The jury, who were unable to reach a verdict on Tuesday, resumed their deliberations yesterday and eventually returned unanimous guilty verdicts after a total of four hours of deliberation.
Alexander Rojas Rey was found guilty of possession of mescaline and possession of it for sale or supply contrary to the Misuse of Drugs Act at his apartment at River Towers, Lee Road, Cork, on January 23, 2018.
Defence barrister Peter O’Flynn produced a cactus plant during the trial and said it had been purchased for €35 at a plant shop in Cork city. He said it was not illegal to buy it or sell it, and that the powder found in the defendant’s possession contained nothing more than was also to be found in the cactus plant.

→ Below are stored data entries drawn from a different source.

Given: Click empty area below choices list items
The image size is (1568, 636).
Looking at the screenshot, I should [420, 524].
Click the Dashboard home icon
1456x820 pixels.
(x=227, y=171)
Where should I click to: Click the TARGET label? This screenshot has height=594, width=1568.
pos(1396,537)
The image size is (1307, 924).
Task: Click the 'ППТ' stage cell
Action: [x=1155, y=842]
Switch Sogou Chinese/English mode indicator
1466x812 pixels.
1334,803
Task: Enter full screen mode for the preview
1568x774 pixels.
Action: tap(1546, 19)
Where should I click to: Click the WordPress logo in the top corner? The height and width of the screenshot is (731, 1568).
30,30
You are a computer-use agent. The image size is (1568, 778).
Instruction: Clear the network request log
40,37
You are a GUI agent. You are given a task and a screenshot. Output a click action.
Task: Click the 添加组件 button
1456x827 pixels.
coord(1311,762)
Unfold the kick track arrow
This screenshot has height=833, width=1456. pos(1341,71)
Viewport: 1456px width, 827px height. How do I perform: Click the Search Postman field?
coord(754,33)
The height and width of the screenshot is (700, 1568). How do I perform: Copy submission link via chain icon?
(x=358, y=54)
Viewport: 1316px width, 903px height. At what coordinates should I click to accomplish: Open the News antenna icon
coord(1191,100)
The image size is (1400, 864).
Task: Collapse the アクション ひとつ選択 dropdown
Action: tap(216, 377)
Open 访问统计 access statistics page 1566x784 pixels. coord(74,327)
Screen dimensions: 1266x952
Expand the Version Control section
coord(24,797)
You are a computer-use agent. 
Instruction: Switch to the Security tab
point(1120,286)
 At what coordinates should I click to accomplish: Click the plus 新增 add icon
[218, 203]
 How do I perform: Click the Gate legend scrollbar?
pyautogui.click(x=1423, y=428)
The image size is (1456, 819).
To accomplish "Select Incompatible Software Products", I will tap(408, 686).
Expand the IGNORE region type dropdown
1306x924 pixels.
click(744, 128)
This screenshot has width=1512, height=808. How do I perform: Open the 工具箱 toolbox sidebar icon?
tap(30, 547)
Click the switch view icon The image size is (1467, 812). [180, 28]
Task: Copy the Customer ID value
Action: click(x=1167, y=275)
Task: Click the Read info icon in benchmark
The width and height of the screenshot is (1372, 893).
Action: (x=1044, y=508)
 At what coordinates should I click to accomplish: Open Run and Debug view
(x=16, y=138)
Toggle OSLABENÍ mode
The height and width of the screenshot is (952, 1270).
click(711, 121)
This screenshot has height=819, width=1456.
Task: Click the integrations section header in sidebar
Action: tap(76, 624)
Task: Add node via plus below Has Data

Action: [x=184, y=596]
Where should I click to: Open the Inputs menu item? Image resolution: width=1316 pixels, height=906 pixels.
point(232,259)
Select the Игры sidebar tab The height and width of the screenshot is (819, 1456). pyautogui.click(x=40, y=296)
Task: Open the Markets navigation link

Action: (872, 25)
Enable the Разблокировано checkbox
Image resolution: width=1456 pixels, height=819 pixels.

A lot of the facts of the case were not disputed between the parties. The key issue between them was whether or not the substance was a proscribed drug.
Dermot Sheehan, prosecution barrister, submitted to the jury:
"It was dry plant material… and that it is a substance containing mescaline.” Mr Sheehan said mescaline is a proscribed drug.
Peter O’Flynn, defence barrister, reminded the jury that the defence was able to go into any plant shop and buy such a cactus. He said they had done so and bought a cactus for €35 which was brought to Cork Circuit Criminal Court. He said the state’s expert witness said the plant contained mescaline.
Mr O’Flynn said the State could remedy the situation simply by adding to the list of prohibited substances any cactus containing mescaline but had not done so. The defence barrister said the defendant stated that he drinks a tonic made from hot water and the material with which he was found.
Mr O’Flynn said: “There has been no evidence of him profiting in any way from being in possession of this plant material. I say you have to have a doubt about him being in possession of a controlled drug.”
Judge James McCourt brought the jury out to clarify: “The accused admits he was in possession of a substance. His defence is that the substance was not a controlled drug within the meaning of the law.”
Mr Sheehan said there was no objection to him being remanded on continuing bail pending sentence.
Mr O’Flynn said the accused had been living in Ireland for ten years, was in full-time employment and had no previous convictions. Judge McCourt remanded him on bail until June 26 for sentence.